Relative Velocity and Acceleration in a Plane Click here for discussion of relative acceleration.

 

 

Example:  The planar mechanism shown below consists of two rigid links, AB of length L and BC of length 2L, pinned at A, B, and C.  The slider ,C, moves along the guide track at an angle θ.  At the

 instant shown, link AB rotates counterclockwise at a constant angular velocity given by  ω =  ωo k rad/sec .  Find the angular velocity of link BC, the velocity of the slider, C, and the instantaneous center of link BC.  All lengths are in feet.

                                        

 

 

Strategy:  Apply the relative velocity equation between points A and B on link AB and between

B and C on link BC.  Locate the instantaneous center of link BC by the intersection of lines

perpendicular to the velocity of points B and C.

Stored data entries:
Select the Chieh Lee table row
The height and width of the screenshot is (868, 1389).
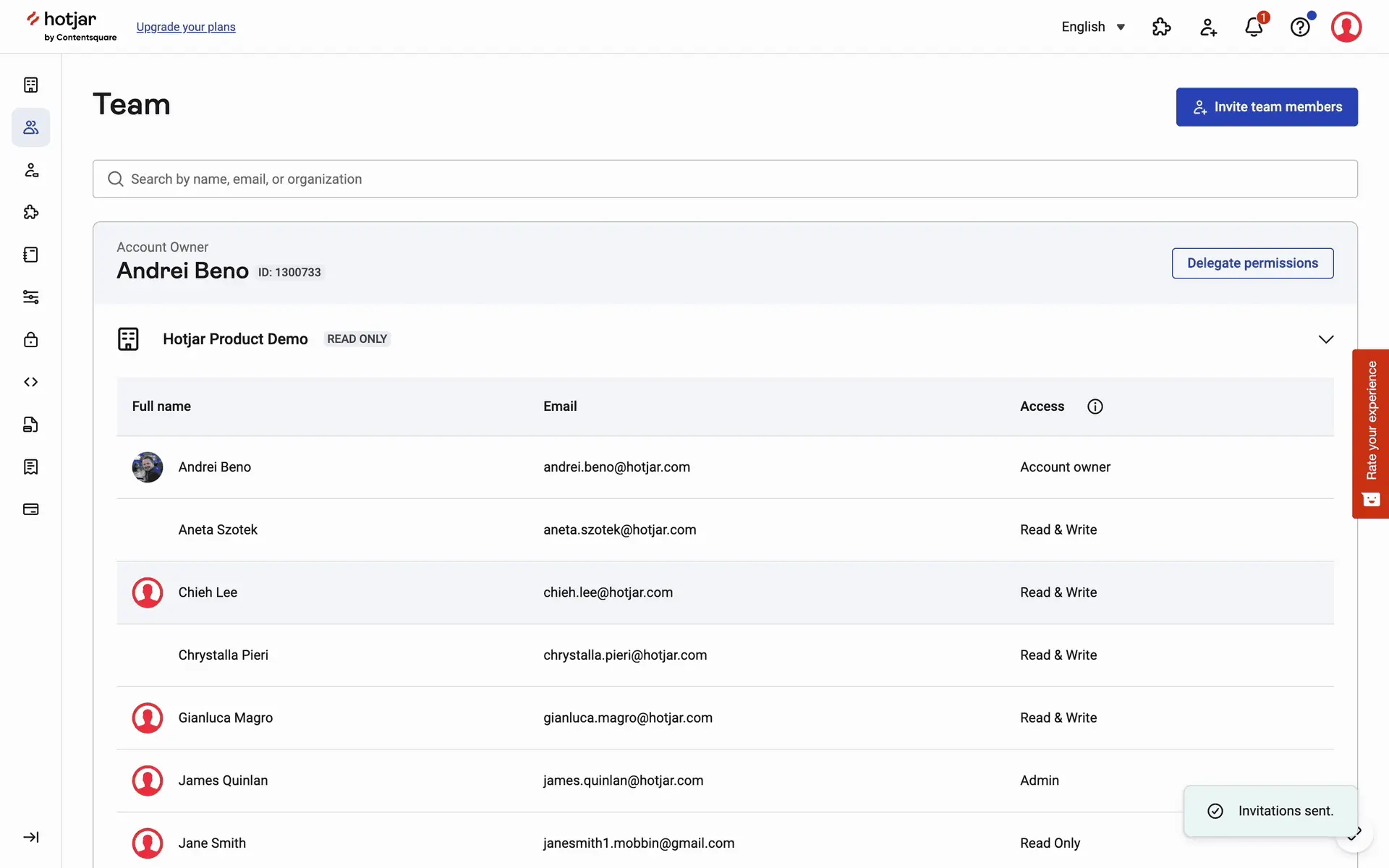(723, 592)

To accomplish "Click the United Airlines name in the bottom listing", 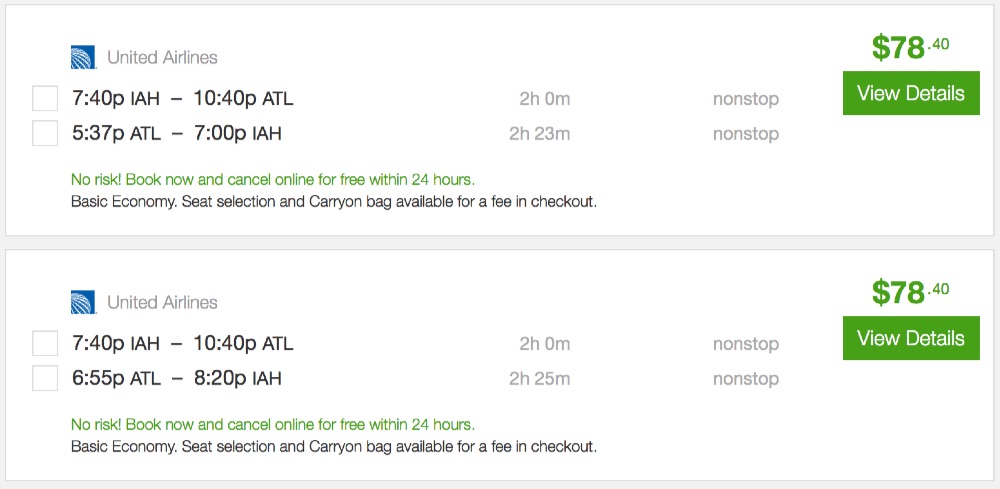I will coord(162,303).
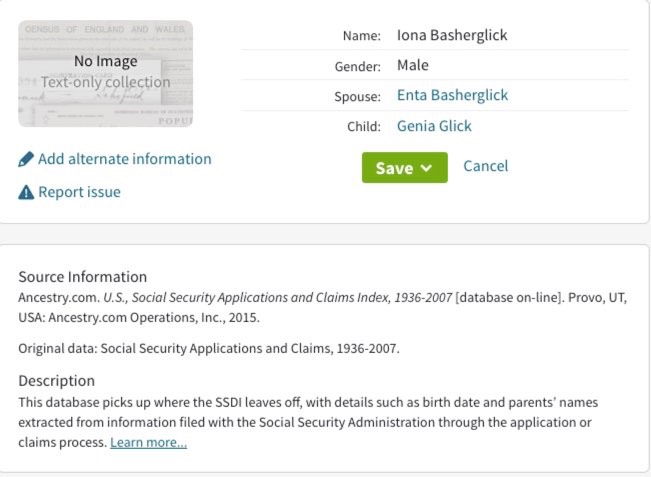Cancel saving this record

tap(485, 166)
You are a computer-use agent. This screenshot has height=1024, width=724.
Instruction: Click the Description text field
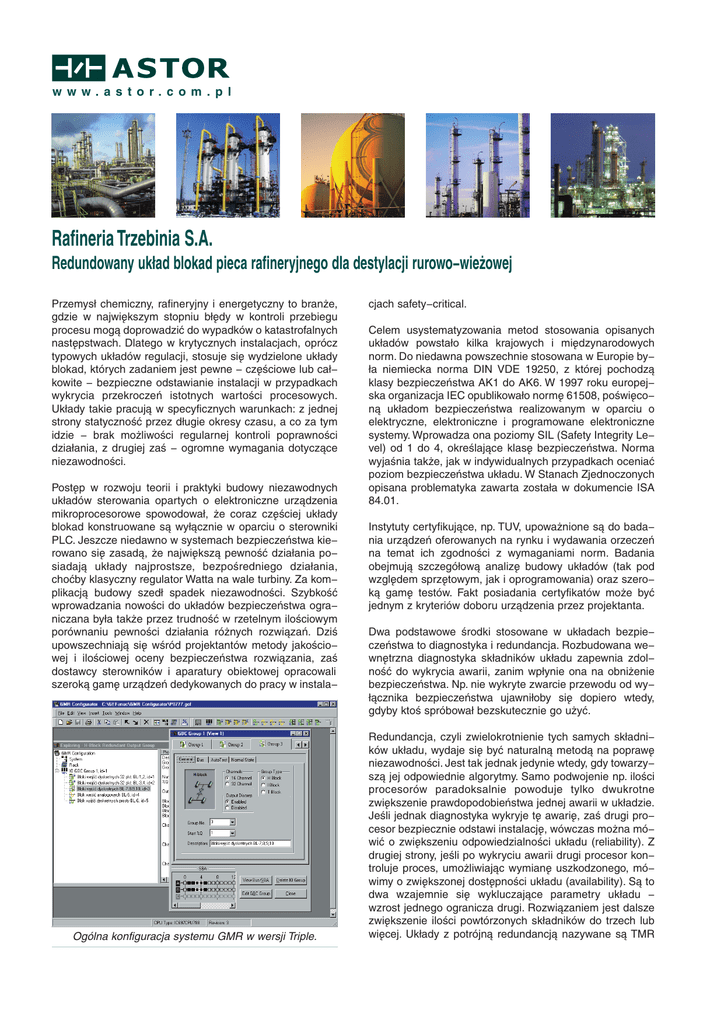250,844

DIRECTIONS:
#1 From the line containing "You are a computer-use" through the end of the stored data entries, write those lines out again with their requests, and increase every coordinate in the answers by 135. Leave the pictures out.
#2 Carry on the page about relative velocity in a planar mechanism from the point where it stops.
The technical page and the stored data entries have no connection to each other.

EXERCISE RESULTS:
#1
You are a computer-use agent. This screenshot has height=1024, width=724.
Instruction: Click the Description text field
385,979

#2
 

 

Solution:    vB  =  vA  +  vB/A  =  vA  +  ωo k x L i  =  L ωo j 

 

          vC  =  vB  +  vC/B  =  L ωo j  +  ωBC k x 2L i  =  ( L ωo + 2L ωBC ) j 

 

 

Since the slider is constrained to move along the guide       vC  =   vC (  cos θ i  +  sin θ j )

 

 So                        vC (  cos θ i  +  sin θ j )  =  ( L ωo + 2L ωBC ) j   

 

Equate scalar components:     vC  cos θ  =  0   and     vC  sin θ   =  ( L ωo + 2L ωBC )

 

From the  i-component:    vC  = 0   and from the j-component    L ωo + 2L ωBC  =  0

 

Therefore    vC  =   0 i + 0 j  ft/sec  and    ωBC  =  ˗ (1/2) ωo k    (results)

 

 

Next locate the instantaneous center for link BC.

                                       

 

Perpendiculars intersect at C.  Therefore  C  is the instantaneous center for link BC.      (result)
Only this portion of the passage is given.